No texto sobre o orçamento quilombola, que programas estruturam esse orçamento?

**Texto da página**
........
Algumas ações do programa também são administradas por outras unidades como o Ministério da Educação. Sob a responsabilidade da Secretaria de Educação Continuada, Alfabetização e Diversidade, o ministério utiliza recursos para a reprodução e distribuição de material didático às escolas localizadas em áreas de remanescentes de quilombos. Do montante previsto de R$ 1,8 milhão para a Secad, em 2009, cerca de R$ 1,2 milhão (67%) já foi aplicado. Outro órgão que também coordena os recursos do Brasil Quilombola é o Ministério da Saúde. Do orçamento previsto de R$ 1 milhão para a capacitação profissional e formação de conselheiros no campo da saúde, o ministério desembolsou 71%, ou seja, R$ 776 mil, com dívidas de anos anteriores (os chamados restos a pagar).
Em média, Orçamento Quilombola desembolsa apenas 26%
Faltando pouco mais de um mês para o fim do ano, os quilombolas ainda aguardam R$ 76 milhões previstos no chamado “orçamento quilombola”, um extrato do orçamento da União contendo as ações que afetam diretamente as comunidades remanescentes de quilombos. Estruturado sobre quatro grandes programas - Brasil Quilombola, Cultura Afro-Brasileira, Comunidades Tradicionais e Promoção de Políticas Afirmativas para a Igualdade Racial – o quarteto já desembolsou quase R$ 193 milhões desde 2004. Apesar disso, no mesmo período deixou de aplicar um montante de R$ 405,6 milhões.
........
**Linhas fornecidas**
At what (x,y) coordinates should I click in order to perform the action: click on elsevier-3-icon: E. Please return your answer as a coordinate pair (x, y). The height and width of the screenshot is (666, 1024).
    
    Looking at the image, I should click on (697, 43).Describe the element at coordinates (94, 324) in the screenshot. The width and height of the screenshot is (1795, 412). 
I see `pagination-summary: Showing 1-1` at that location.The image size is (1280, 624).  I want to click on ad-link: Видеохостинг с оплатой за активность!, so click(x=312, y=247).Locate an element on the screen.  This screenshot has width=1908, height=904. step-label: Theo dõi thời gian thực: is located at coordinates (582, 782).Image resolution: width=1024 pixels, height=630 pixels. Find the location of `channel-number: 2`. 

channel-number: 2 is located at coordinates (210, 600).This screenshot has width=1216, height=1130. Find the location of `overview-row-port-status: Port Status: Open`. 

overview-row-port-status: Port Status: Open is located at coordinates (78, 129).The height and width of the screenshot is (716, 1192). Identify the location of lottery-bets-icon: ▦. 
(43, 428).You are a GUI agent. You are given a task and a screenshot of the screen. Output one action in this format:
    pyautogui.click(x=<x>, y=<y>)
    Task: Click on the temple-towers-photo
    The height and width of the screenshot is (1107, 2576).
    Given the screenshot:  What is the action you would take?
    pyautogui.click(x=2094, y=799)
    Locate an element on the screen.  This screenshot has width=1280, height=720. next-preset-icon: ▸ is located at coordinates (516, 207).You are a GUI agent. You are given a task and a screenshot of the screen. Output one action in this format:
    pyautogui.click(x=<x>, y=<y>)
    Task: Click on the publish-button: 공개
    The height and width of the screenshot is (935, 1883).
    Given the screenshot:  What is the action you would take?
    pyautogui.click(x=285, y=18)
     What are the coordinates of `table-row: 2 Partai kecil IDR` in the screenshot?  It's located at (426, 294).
........
**Resposta**
- Brasil Quilombola
- Cultura Afro-Brasileira
- Comunidades Tradicionais
- Promoção de Políticas Afirmativas para a Igualdade Racial